### [What to do]
Search the data below, and report every line in which "Follow" occurs.

Material provided: Begin

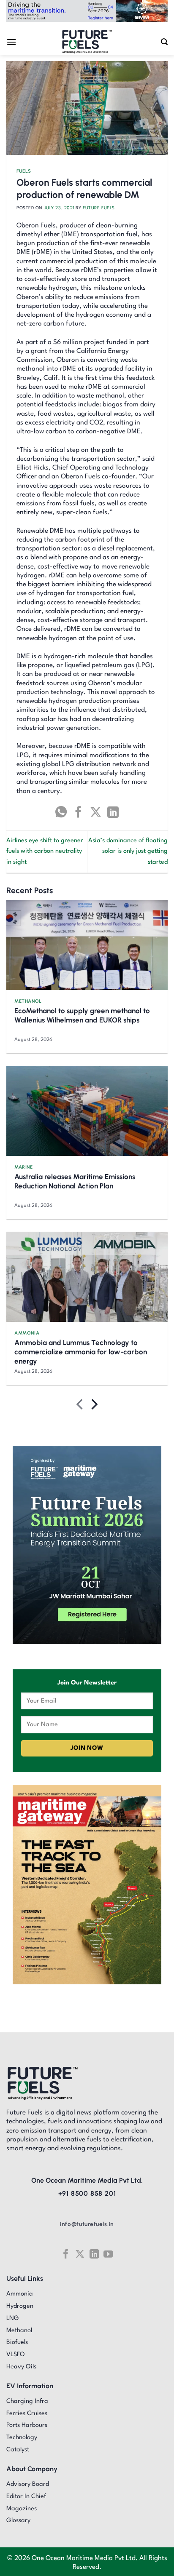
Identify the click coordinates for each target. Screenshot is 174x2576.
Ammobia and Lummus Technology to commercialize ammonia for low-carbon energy (80, 1351)
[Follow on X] (79, 2254)
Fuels (23, 171)
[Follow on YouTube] (108, 2254)
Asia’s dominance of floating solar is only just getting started (128, 851)
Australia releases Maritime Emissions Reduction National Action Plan (74, 1181)
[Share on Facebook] (78, 812)
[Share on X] (95, 812)
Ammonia (26, 1333)
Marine (23, 1167)
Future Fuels (99, 208)
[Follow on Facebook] (65, 2254)
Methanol (27, 1001)
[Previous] (80, 1406)
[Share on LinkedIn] (113, 812)
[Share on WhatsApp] (61, 812)
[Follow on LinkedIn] (94, 2254)
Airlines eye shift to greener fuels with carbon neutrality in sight (44, 851)
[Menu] (11, 41)
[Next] (93, 1406)
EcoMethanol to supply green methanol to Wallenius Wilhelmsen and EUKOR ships (82, 1015)
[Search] (164, 42)
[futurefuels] (87, 42)
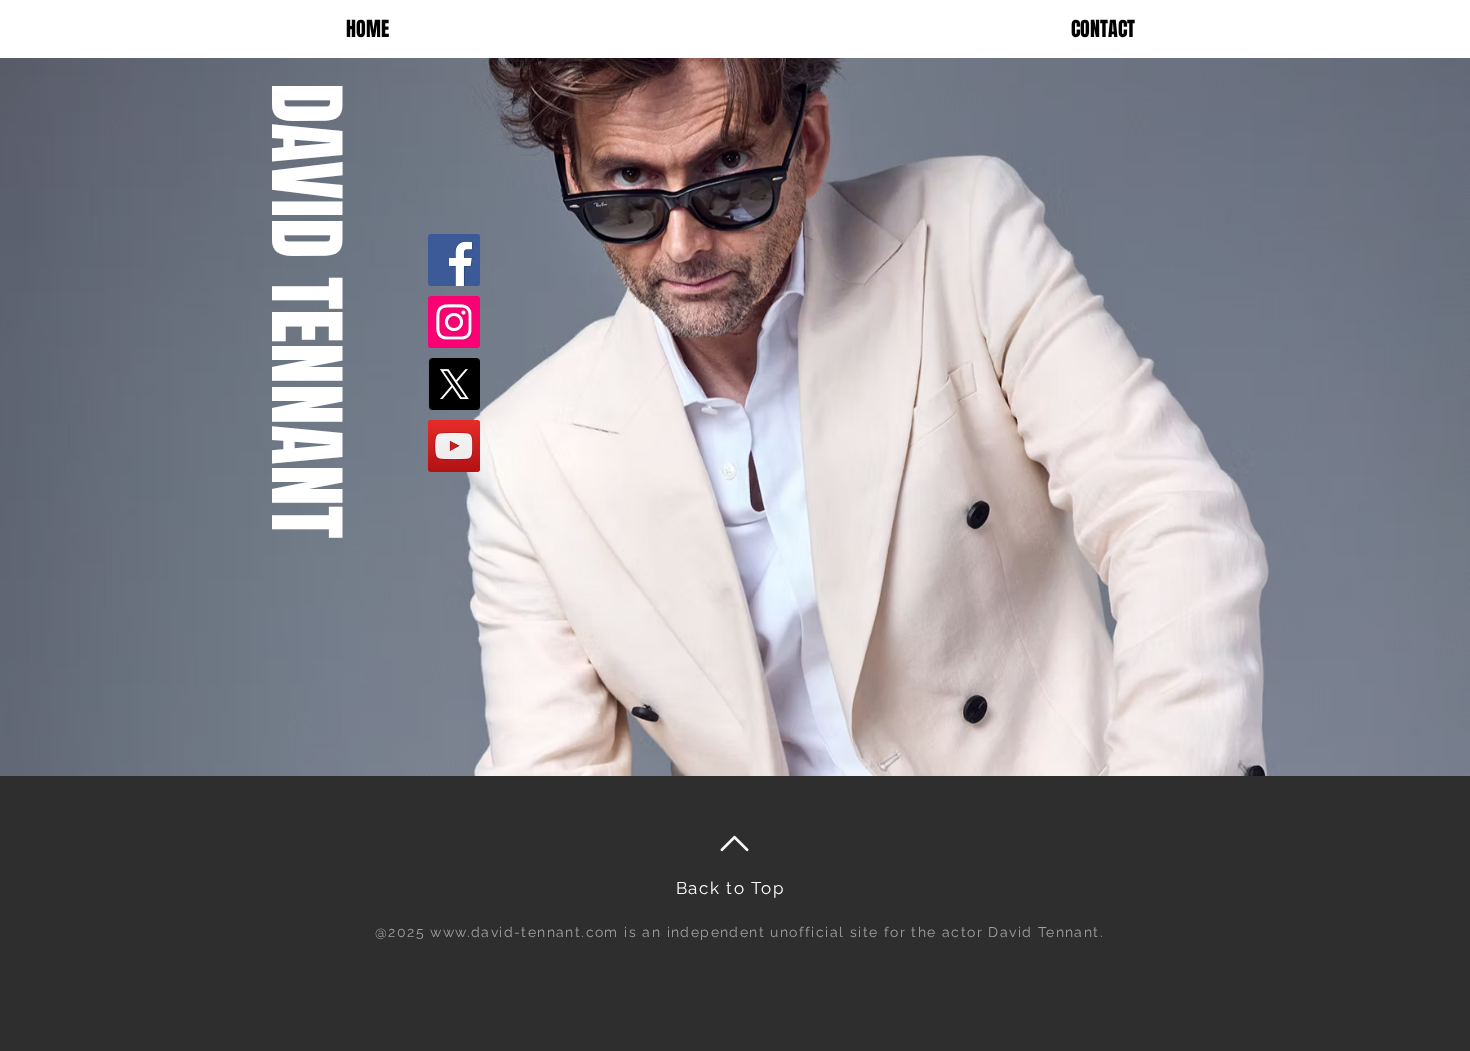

Material provided: End

### [Answer box]
[Follow on X] (79, 2254)
[Follow on YouTube] (108, 2254)
[Follow on Facebook] (65, 2254)
[Follow on LinkedIn] (94, 2254)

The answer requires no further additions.